WASHINGTON (DTN) -- Reversing earlier losses triggered by a report suggesting the United Arab Emirates is considering leaving the Organization of the Petroleum Exporting Countries, oil futures on the New York Mercantile Exchange and Brent crude traded on the Intercontinental Exchange settled Friday's session higher following weekly data on U.S. drilling activity that showed another decline in active oil rigs, suggesting producers are slowing output in response to building inventories.

Oilfield service provider Baker Hughes on Friday said the number of active rigs drilling for oil in the United States declined for a third consecutive week this week, down eight to 592 -- the lowest total in six months.

The data reinforces the view that domestic producers are beginning to pull back on drilling activity amid a slowdown in the manufacturing sector of the U.S. economy, which is responsible for a large chunk of domestic oil consumption. Separate data released earlier this week showed business activity in the manufacturing sector contracted for the fourth consecutive month in February, with the headline index remaining at the lowest level since May 2020 when the economy was under nationwide lockdown.

What's more troubling, input prices paid by the producers jumped 6% from the previous month despite extremely weak demand, meaning parts of the economy are gradually entering into stagflation.

Friday's economic calendar was dominated by the Institute of Supply Management surveys on U.S. services activity that showed more resiliency compared to manufacturing, with the headline index little changed from the prior month at 55.1.

"Business Survey Committee respondents indicated that they are mostly positive about business conditions," said ISM in releasing the data. "Suppliers continue to improve their capacity and logistics, as evidenced by faster deliveries. The employment picture has improved for some industries, despite the tight labor market. Several industries reported continued downsizing."

The headline reading remains highly important, as the central bank wants to cool down the economy, but the markets and the Federal Reserve are paying even closer attention to the Prices Paid component, which reflects inflation. Input prices for service providers unexpectedly declined by 2.2% from the prior month.

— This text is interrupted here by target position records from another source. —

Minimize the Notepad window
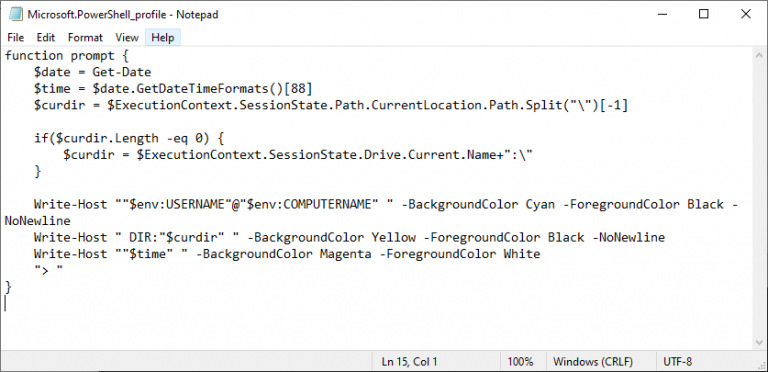This screenshot has width=768, height=372. [x=662, y=14]
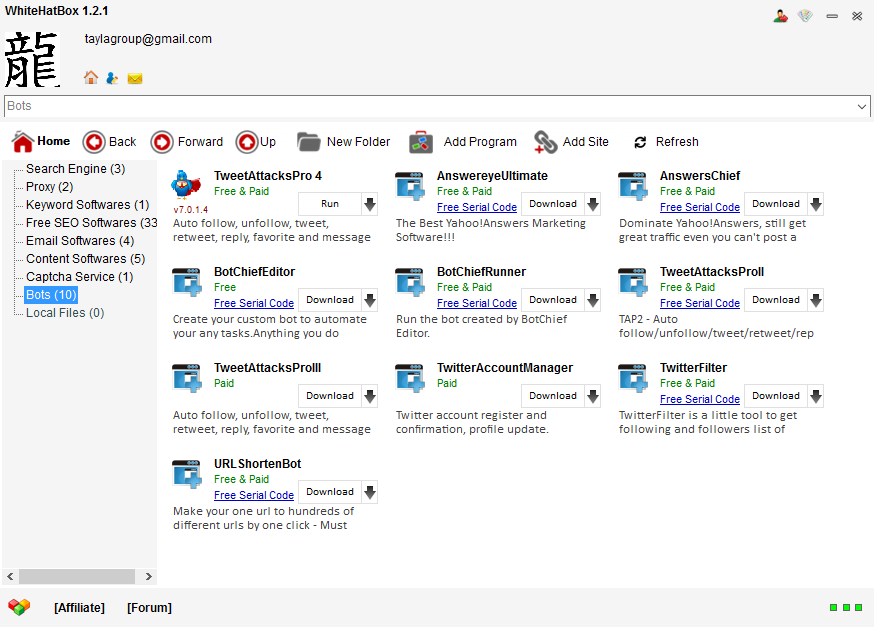Open the Free Serial Code link for BotChiefEditor

point(254,303)
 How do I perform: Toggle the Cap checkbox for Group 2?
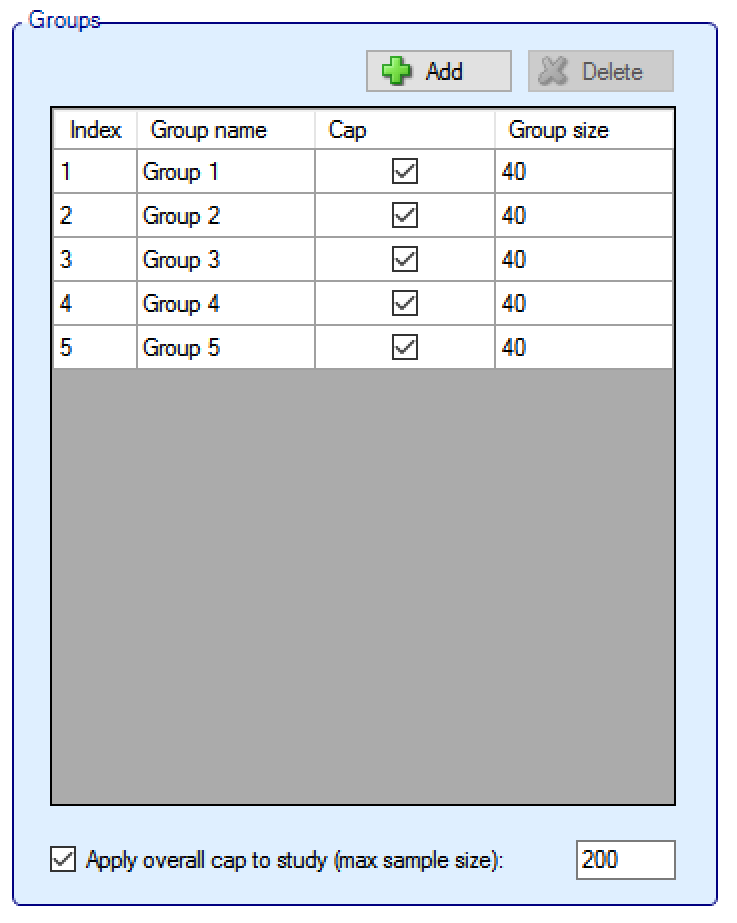(405, 216)
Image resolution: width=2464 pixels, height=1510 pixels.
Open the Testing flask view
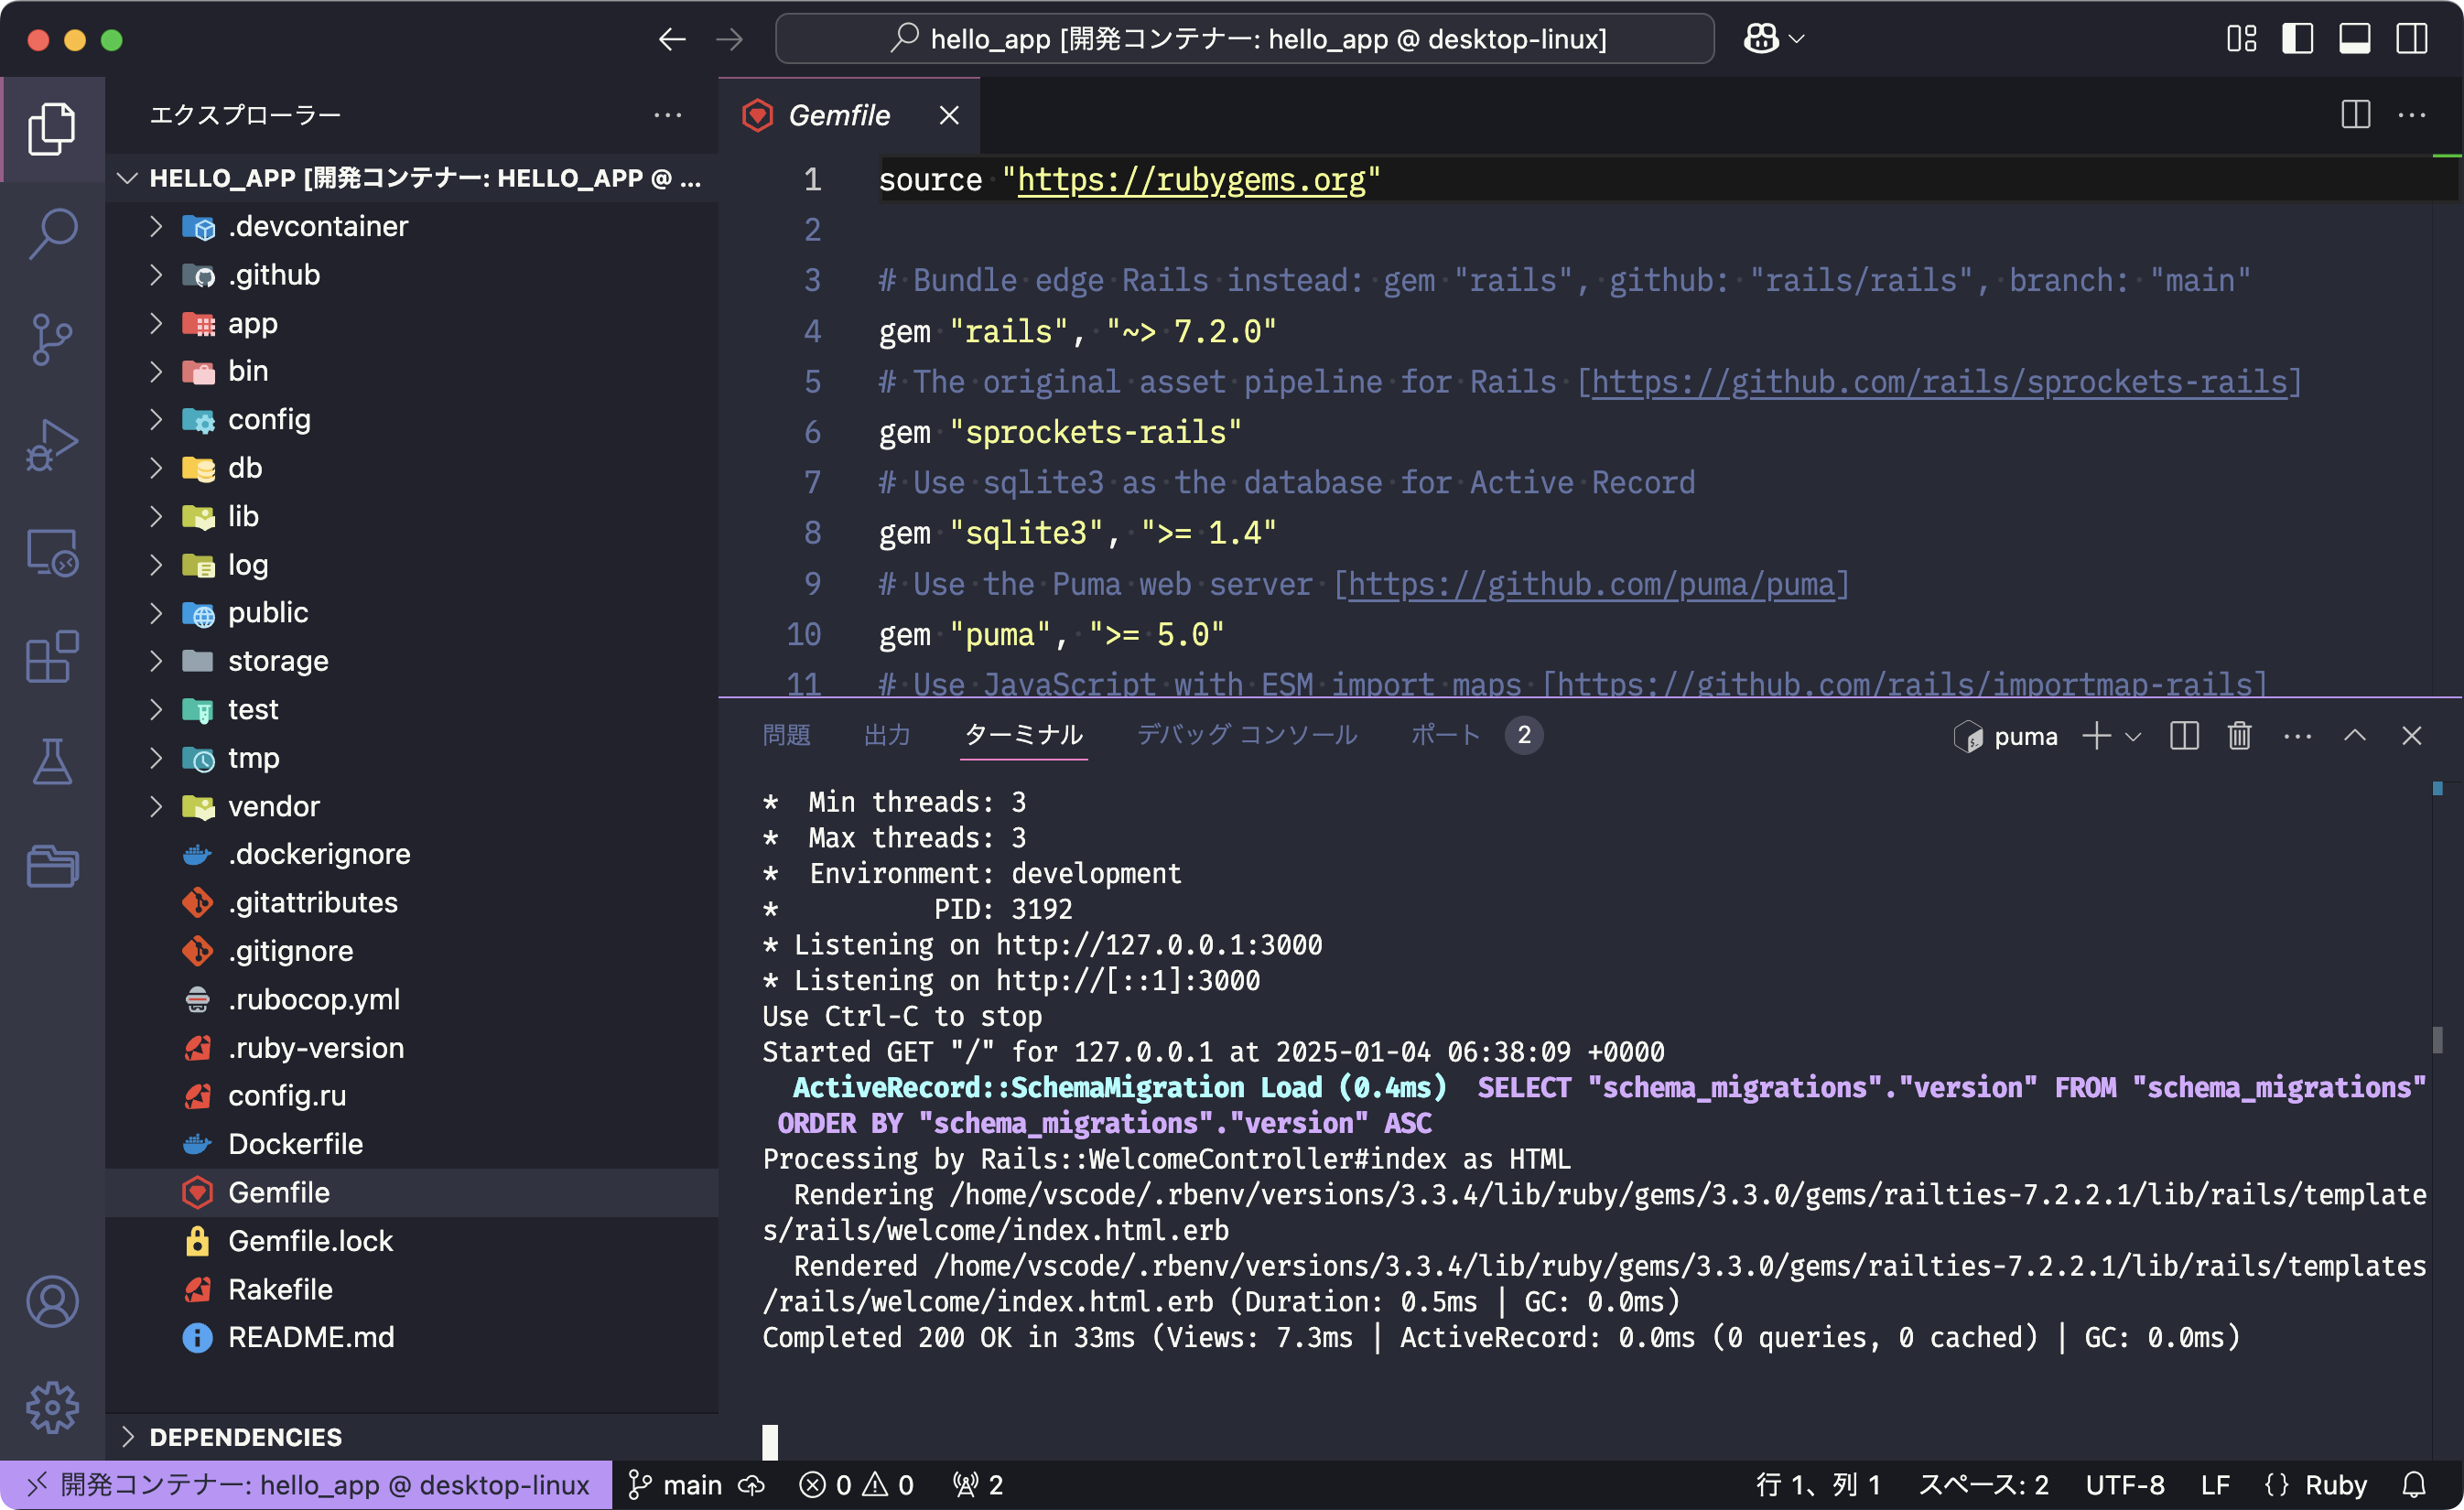click(52, 762)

Earlier in the session, oil futures came under selling pressure from a Wall Street Journal report suggesting U.A.E. is considering leaving OPEC over its rift with Saudi Arabia.

"Saudi Arabia and the U.A.E. have diverged on several fronts, competing for foreign investment and influence in global oil markets and clashing on the direction of the Yemen war," states the article.

WSJ claims the most intense disagreement between the two Gulf producers is over OPEC+ quotas that obligate the U.A.E. to pump much less oil than it is capable of, hurting its oil revenue. U.A.E. has invested heavily in its oil industry, and has long pushed to pump more oil, but the Saudis have said no, according to OPEC sources cited in the article. The potential for the U.A.E. to leave the OPEC+ coalition and increase oil production unilaterally initially pressed oil prices lower Friday morning, but the oil complex quickly recovered losses in afternoon trading.

On the session, NYMEX West Texas Intermediate April contract advanced $1.52 to $79.68 per barrel (bbl), while the international crude benchmark Brent contract for May delivery gained to $85.83 per bbl, up $1.08 per bbl. NYMEX RBOB April futures pulled higher $0.0504 to $2.7504 per gallon, and ULSD April futures advanced $0.0469 to $2.9131 per gallon.